In 1976, Colman jointly organised a march to the BBC, protesting about the lack of rock and roll music on BBC Radio 1. To his surprise, the corporation took him on as a presenter, headlining his own weekly show. Following the popularity of the programme, Epic Records brought Colman in to take over the production of Shakin' Stevens. There were hits straight away with "Hot Dog" and "Marie, Marie" followed by a string of number ones including "This Old House", "Green Door" and "Oh Julie". During this period he was called upon to produce a wide range of artists, ranging from The Shadows to Paul Kennerley, and Claire Hamill to The Revillos. In 1982, Colman was voted the top singles producer of the year by Music Week magazine.

Meanwhile, as a broadcaster, Colman was also hosting Echoes on BBC Radio London, a unique forum with a guest list that included Paul McCartney, Dr. John, Robert Plant and Steve Miller. He was also in demand as a journalist writing a weekly column for the Melody Maker, as well as authoring a best-selling book, They Kept on Rockin. Colman extended his chart successes by creating hits for Kim Wilde, The Jets and Alvin Stardust, and he made albums with his boyhood idols, Phil Everly and Little Richard. Following his love of comedy recordings, Colman was asked by Richard Curtis and Ben Elton to produce the inaugural Comic Relief record, and "Living Doll", featuring TV's The Young Ones along with Cliff Richard, became an international No. 1.

In 1986, Colman opened his own Master Rock recording studio in London, fitting the A room out with the first Focusrite recording console, and the B room with a state-of the-art Solid State Logic. Apart from his own productions with Jeff Beck, The Inmates and Jane Harrison, the studio played host to Elton John, U2, Eric Clapton and Soul II Soul. Still pursuing his broadcasting career, Colman then joined London's newly launched Capital Gold, where he played rock and roll at the weekends and anchored the evening slot during the week. At the same time he was producing many major TV music specials for Central Television, where he worked with Natalie Cole, T'Pau, Nona Hendryx and Meat Loaf.

In 1995, geared by his love of American music, Colman decided to move with his family to Nashville, Tennessee, where he went on to record with a wide variety of artists including Victoria Shaw, Nanci Griffith, The Crickets and Linda Gail Lewis. He began by arranging and producing the country demo of the Faith Hill smash "This Kiss", then co-produced with Jim Ed Norman the original version of the Garth and Trisha duet, "Where Your Road Leads" by Victoria Shaw and Billy Dean. He delivered a well-received Texas-Swing album by Don Walser for Sire Records, as well as producing a fresh batch of tracks on The Osmond Brothers, a country album by Canadian diva Tracy Fidler, and the debut recordings by Brazilian newcomer, Leandro Beling.

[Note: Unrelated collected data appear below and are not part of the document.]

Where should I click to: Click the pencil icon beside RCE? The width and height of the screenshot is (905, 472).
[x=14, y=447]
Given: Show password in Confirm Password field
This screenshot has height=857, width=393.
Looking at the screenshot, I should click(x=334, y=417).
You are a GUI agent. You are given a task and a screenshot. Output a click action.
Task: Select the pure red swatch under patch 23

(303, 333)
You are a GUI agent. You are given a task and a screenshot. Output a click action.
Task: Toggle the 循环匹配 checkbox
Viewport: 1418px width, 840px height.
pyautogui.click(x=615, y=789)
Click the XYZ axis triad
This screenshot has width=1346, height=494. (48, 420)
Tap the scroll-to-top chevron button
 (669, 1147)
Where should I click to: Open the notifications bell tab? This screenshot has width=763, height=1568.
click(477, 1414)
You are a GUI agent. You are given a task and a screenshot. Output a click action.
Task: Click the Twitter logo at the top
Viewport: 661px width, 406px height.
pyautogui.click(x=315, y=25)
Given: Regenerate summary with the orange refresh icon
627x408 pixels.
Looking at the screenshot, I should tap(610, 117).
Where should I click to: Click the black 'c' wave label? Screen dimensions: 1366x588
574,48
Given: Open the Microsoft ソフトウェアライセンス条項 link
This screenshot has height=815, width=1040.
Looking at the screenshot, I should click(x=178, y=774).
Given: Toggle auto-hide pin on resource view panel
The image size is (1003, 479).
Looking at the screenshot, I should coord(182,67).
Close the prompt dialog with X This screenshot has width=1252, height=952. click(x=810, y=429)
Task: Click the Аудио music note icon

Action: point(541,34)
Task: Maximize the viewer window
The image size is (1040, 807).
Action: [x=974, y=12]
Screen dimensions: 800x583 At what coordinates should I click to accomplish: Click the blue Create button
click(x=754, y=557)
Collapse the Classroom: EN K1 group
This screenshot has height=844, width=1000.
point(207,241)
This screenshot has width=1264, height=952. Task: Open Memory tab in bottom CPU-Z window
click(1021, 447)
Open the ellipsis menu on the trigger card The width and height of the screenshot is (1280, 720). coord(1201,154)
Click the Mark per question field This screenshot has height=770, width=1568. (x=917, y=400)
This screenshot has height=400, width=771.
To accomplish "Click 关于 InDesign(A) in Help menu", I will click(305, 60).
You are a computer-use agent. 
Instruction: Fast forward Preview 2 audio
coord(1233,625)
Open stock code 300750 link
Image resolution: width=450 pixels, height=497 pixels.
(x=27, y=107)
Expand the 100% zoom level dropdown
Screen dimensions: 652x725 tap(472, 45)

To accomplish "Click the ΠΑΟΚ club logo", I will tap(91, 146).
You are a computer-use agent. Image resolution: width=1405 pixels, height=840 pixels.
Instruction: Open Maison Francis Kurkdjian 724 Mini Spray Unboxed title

In 2002, Colman was diagnosed with cancer of the esophagus and he was subjected to an intense course of chemotherapy, radiation and surgery. Even so, during this time he wrote liner notes for many CD's including a boxed set of Don Gibson recordings for Bear Family. Following his recovery, Colman appeared in a movie depicting the life and times of Jack Clement, and also reunited with Shakin' Stevens playing bass on tours throughout Europe. Eventually Colman returned to the studios of Nashville where his energies were directed into developing a new set of artists. Then in the spring of 2009 he moved, this time to Manhattan where he married for the second time. Colman's later activity included pitching TV and film comedy scripts, product-managing CD compilations, and writing his long-running column for Now Dig This magazine, as well as a monthly blog for Collective Review. Most recent studio projects included a debut album from the Hull based band, Moskow, preliminary recordings with the Italian tenor, Roberto IaRussi, and a new single from the five-piece, Yannick.

In January 2014, Colman returned to the UK to run his business from the Cotswolds.

He died from cancer in a Cheltenham hospice on 19 April 2018 at the age of 73.